Came across an interesting article today in the WSJ: Wall Street’s Trash Contains Buried Treasure
The basic idea is to buy the stocks of companies after they’ve been kicked out of the index and then outperform the index with thosed kicked out companies.
It’s an idea I have heard of before, and I believe studies have been done on this to support the claim, but this week an index – cleverly named NIXT – will be launched that does this for you.
The key points from the fund managers themselves:
- "Historically, index deletions have beaten the Russell 2000 Value Index in spectacular fashion and could add an abnormal upside to a portfolio when the current growth-dominated bubble starts to deflate.

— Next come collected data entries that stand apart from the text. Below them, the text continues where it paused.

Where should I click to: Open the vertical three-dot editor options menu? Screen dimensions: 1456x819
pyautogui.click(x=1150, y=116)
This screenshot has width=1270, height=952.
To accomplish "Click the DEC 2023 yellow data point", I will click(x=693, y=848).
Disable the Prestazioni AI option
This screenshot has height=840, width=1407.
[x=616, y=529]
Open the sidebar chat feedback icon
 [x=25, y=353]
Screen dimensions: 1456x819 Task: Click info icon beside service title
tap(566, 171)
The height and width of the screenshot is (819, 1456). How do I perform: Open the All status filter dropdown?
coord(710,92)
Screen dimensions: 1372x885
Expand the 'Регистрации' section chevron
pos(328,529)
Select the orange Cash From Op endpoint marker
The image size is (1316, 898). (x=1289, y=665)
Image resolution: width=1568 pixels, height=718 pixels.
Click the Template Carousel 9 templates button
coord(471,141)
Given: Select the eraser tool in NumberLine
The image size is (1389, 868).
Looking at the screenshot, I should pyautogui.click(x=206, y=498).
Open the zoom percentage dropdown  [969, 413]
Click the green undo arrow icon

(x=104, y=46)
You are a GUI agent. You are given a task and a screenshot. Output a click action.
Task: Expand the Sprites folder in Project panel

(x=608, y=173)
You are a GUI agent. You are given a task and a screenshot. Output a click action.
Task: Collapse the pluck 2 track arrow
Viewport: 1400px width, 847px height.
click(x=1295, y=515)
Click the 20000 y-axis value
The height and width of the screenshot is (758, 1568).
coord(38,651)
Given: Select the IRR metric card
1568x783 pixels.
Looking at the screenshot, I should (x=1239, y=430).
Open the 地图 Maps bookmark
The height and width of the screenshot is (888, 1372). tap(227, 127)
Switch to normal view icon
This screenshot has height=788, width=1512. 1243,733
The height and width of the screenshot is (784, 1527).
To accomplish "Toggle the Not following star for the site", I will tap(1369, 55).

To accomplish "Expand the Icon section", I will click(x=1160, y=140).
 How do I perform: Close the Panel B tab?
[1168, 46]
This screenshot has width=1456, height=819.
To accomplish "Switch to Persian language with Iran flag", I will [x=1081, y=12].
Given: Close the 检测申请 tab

- Deletions lag the market by more than half in the year leading up to their removal from an index, but they historically outperform the market for at least five years after the breakup.
- A deletions strategy relies on two growth drivers to fuel performance: long horizon mean reversion and a liquidity effect."
Oh, if you’re interested when the S&P 500 rebalances, I’ve already googled that for you:
03.15.2024
06.21.2024
09.20.2024
12.20.2024
(source)
I’ll stick to my fundamentals approach, but will maybe occasionally check whether newly kicked out companies match my fundamental criteria or are perhaps already on my eternal watchlist.
In June 2024, Robert Half (RHI), Illumina (ILMN) and Comerica (CMA) got booted from the S&P 500.
RHI actually looks interesting. It’s a little cyclical but is overall growing earnings at a nice cliff.
Still a little too pricey for me, though. I like to buy with a margin of safety and this one doesn’t have one (yet).